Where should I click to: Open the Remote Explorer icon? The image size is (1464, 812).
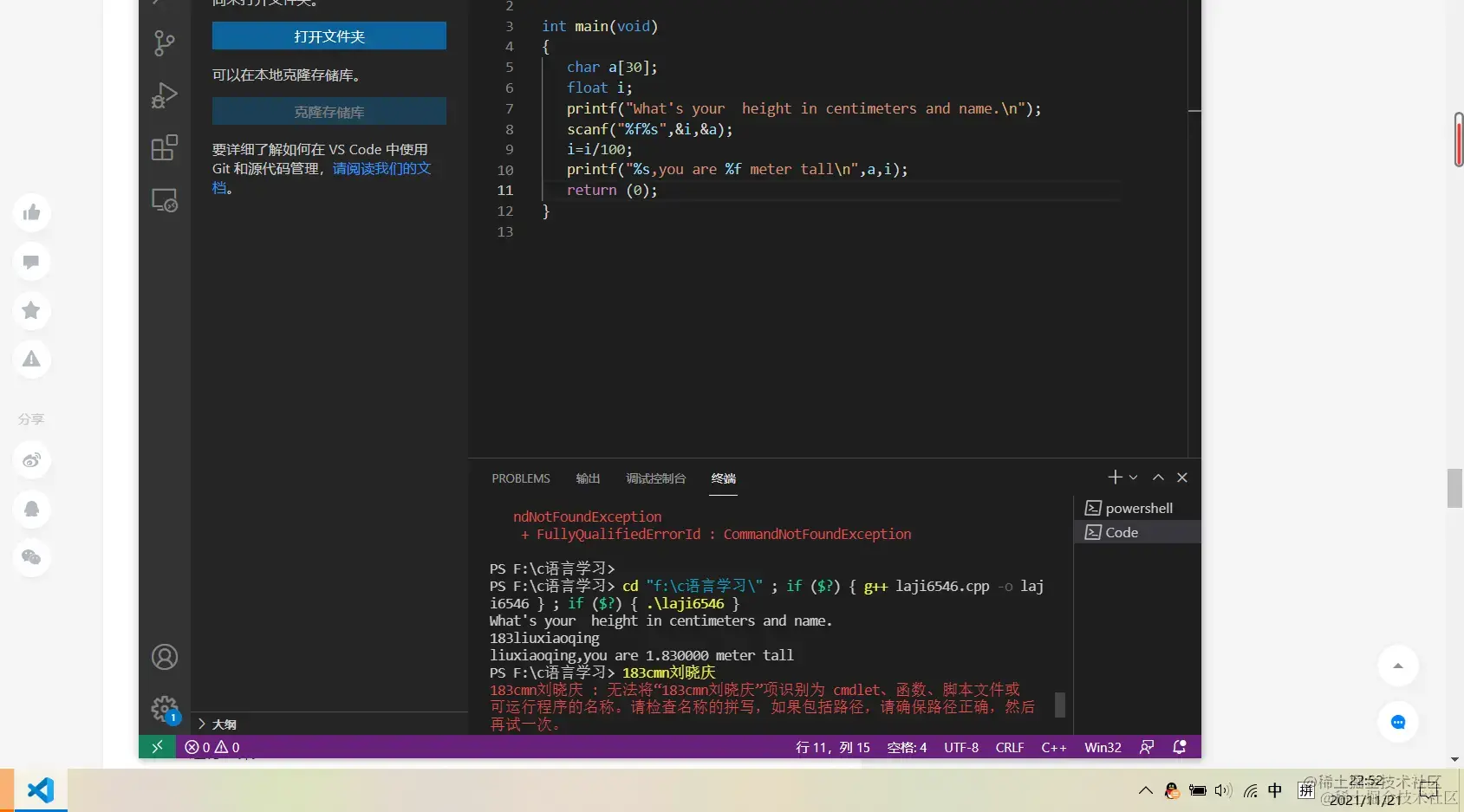tap(164, 200)
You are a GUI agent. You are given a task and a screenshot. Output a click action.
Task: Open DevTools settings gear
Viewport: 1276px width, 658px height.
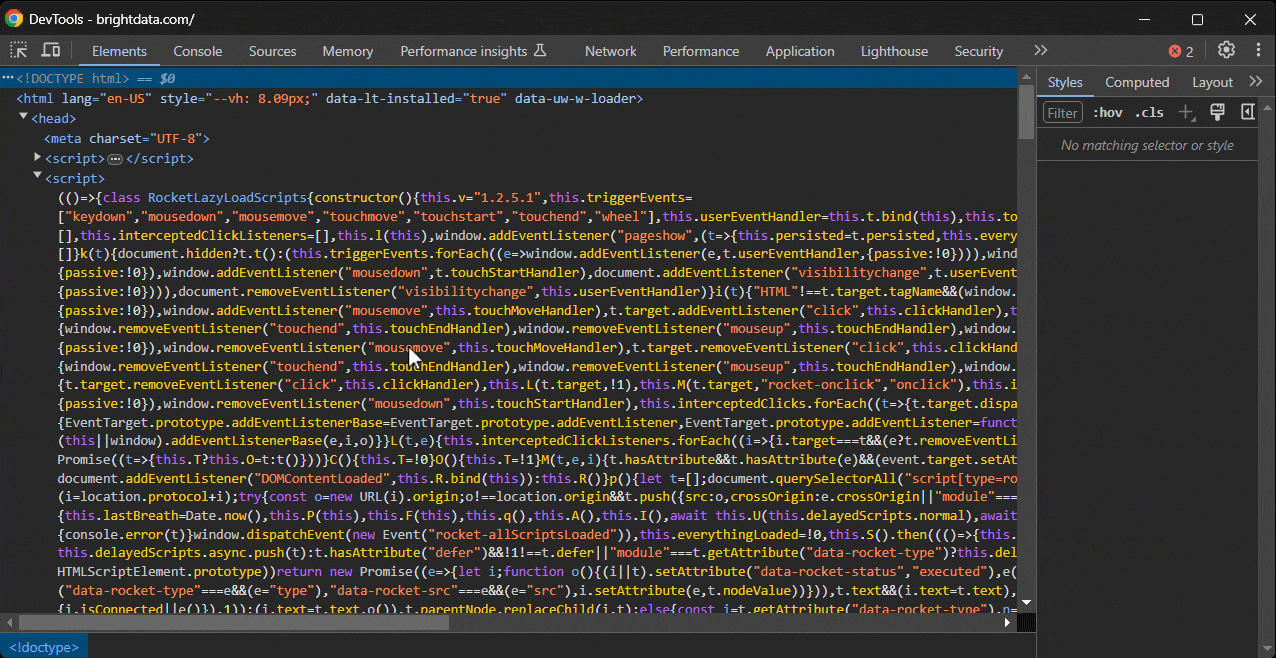tap(1226, 50)
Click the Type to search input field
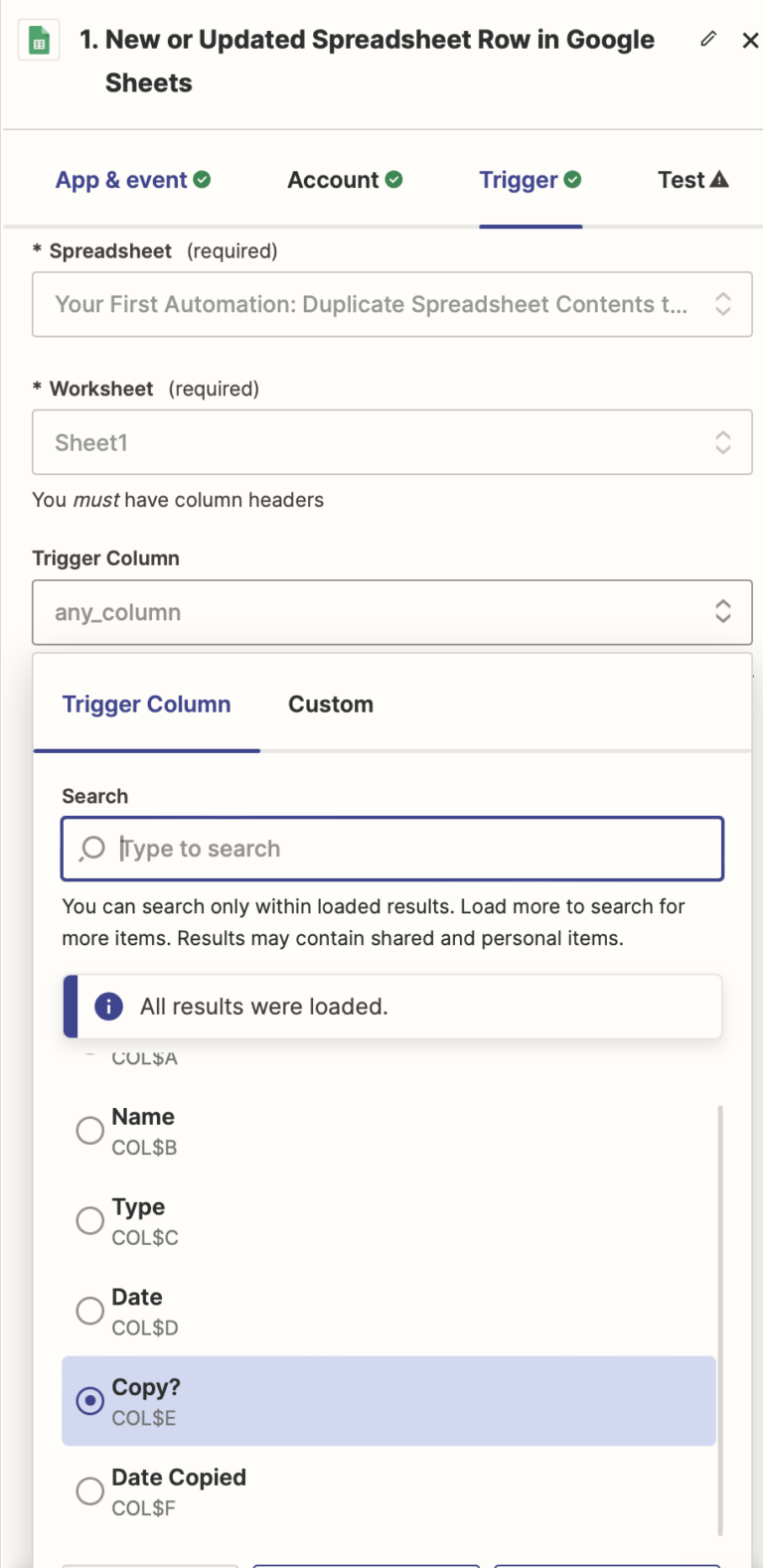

++++++++++++++++++++

## Problem details
Retype exactly, and only, the lines from the one containing "Task: Open DevTools settings gear" through the end of the records above. Pictures stay out of the copy.

## Solution to this problem
Task: Open DevTools settings gear
Viewport: 1276px width, 658px height.
tap(1226, 50)
Click the Type to search input field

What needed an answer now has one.